The big difference is the number of arts groups who hope to use the MATCH: at least two dozen, probably more. Some have been on board for years; others are just emerging.

“I’m not sure any human being should have to deal with as many organizati­ons as I am,” Still said, good naturedly. “It’s an interestin­g balancing act.”

At the Kate, as the center is known, he learned to be flexible, understand­ing that all groups don’t operate the same way, to the Equity standards he follows. “But I’m too old and OCD to expect there won’t be some pretty good guidelines,” he added.

Main Street Theater will stage its children’s production­s in the MATCH’s largest space, bringing in as many as 100,000 students a year for daytime shows. Evenings could bring a little bit of everything from theater, dance and music to literary events and lectures. One of the two black-box theaters converts to an additional art gallery.

Aside from sorting out who needs which space, when — Still hasn’t found software to manage all the MATCH will offer — he’s also examining what users can afford.

“The point is to give them a place to do what they want to do without putting more pressure on them,” he said. “We’re not here to make money renting to them.”

That philanthro­pic mission makes the MATCH unique, he added. “What a tribute to Houston. I don’t know of any other city that would do that.”

Still has set up shop temporaril­y with consultant Jill Jewett, who’s leading the fundraisin­g effort for the highly anticipate­d $25 million facility. They still need $2.8 million of that goal to give the facility all that’s been envisioned by its future users.

Still and Jewett want the building to be as complete inside as out when it opens, with enough quality lighting, projectors and sound equipment as well as the right ticketing software.

“Those things are necessary to make it run the way we want,” he said. “Small theater groups can take anything and make it work, but that’s not what we want the MATCH to be. We want them to have space to be as creative as they can. We could open with less, but this is about realizing the full promise.” He couldn’t resist a pitch. “This is a time when a gift has a very real, very large impact on what the final MATCH ends up being. You could see your gift made into reality by the end of this year,” he said.

A widower with three grown children and a grandchild, none of whom live near Houston, Still has spent most of his free time so far settling into a loft downtown.

“Once the boxes are unpacked, I’ll be all over the place,” he said.

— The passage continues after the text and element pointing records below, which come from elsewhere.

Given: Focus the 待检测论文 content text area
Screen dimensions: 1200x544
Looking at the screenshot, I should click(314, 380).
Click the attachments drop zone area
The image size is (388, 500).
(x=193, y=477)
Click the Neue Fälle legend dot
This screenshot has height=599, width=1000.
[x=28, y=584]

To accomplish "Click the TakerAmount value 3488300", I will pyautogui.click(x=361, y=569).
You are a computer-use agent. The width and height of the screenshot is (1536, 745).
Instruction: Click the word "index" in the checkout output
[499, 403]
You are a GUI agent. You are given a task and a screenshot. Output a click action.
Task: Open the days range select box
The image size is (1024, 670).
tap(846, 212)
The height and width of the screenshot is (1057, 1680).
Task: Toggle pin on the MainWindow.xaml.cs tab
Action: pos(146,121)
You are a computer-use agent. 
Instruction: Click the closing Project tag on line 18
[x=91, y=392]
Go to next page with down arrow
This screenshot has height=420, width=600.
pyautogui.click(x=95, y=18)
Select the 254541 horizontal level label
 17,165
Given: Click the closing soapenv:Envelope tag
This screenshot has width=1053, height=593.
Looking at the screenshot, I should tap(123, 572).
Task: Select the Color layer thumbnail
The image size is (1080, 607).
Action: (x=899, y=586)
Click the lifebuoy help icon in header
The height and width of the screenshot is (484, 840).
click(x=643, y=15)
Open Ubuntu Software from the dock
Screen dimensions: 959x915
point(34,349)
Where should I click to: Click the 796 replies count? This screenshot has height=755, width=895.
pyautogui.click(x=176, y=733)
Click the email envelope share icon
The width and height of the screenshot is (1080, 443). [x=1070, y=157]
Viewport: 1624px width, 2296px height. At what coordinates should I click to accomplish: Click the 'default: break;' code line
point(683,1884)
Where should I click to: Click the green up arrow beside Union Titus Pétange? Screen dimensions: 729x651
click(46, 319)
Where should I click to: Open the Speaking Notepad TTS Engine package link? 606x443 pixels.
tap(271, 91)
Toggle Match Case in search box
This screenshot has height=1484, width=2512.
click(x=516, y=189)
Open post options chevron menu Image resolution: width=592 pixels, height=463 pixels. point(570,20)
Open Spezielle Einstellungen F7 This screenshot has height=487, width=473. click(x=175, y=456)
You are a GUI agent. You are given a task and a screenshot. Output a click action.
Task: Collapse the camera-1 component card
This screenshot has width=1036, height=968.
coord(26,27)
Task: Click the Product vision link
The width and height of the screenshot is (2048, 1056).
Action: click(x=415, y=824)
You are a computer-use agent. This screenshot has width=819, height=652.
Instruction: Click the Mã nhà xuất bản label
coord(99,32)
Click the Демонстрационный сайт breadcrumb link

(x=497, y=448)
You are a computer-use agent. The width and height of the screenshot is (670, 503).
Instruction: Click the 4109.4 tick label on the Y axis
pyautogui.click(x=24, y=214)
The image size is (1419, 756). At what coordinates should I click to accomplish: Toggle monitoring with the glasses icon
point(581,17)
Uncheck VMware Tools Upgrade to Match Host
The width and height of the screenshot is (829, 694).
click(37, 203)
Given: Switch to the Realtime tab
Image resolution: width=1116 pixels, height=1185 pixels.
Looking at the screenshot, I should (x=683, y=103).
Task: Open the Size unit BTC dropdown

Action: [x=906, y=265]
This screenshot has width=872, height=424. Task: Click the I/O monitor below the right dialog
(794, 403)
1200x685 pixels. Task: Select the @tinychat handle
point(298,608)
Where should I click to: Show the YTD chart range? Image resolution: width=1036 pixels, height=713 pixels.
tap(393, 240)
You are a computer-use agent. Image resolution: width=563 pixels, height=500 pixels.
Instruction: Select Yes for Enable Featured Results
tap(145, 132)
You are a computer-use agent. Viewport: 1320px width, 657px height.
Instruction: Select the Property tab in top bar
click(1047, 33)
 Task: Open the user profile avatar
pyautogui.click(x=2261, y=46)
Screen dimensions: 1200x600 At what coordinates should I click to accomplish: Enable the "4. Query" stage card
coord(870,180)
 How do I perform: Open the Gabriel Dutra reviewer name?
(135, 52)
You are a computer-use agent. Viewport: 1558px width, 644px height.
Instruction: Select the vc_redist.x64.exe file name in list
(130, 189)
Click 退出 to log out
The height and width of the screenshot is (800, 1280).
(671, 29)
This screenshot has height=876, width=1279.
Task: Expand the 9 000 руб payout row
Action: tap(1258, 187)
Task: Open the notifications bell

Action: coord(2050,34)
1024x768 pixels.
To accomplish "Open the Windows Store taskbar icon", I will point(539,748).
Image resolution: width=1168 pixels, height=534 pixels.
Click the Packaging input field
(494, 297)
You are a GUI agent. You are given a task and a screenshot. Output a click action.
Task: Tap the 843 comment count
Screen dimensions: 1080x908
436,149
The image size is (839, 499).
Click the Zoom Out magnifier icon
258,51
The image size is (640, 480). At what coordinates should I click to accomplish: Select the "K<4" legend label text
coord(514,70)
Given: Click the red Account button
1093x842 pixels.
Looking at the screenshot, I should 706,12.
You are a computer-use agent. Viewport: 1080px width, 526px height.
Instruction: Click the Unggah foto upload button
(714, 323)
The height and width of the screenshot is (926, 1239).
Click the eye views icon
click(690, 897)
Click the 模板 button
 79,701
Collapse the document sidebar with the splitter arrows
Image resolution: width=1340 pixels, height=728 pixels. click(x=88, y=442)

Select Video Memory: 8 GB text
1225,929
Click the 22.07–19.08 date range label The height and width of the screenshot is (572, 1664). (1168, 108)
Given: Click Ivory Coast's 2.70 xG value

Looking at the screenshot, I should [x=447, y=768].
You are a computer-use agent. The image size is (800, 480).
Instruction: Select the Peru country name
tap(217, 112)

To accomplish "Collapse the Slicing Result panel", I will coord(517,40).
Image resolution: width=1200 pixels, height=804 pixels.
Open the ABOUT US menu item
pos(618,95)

He’s already seen shows at the Ensemble, Main Street Theater and Houston Grand Opera. He was especially pleased by the diversity of last weekend’s huge Saturday night crowd at the Station Museum of Contempora­ry Art, which ended a day of homecoming celebratio­ns for conceptual artist Mel Chin and kicked off the opening of the “degrees of separation” group show.

“Many of them were young, seeking it out. In Connecticu­t, gallery openings are usually attended by a largely older, wealthy and Caucasian crowd. This was just a mixture of everybody,” Still said. “It’s the kind of crowd we hope the MATCH will have as well.”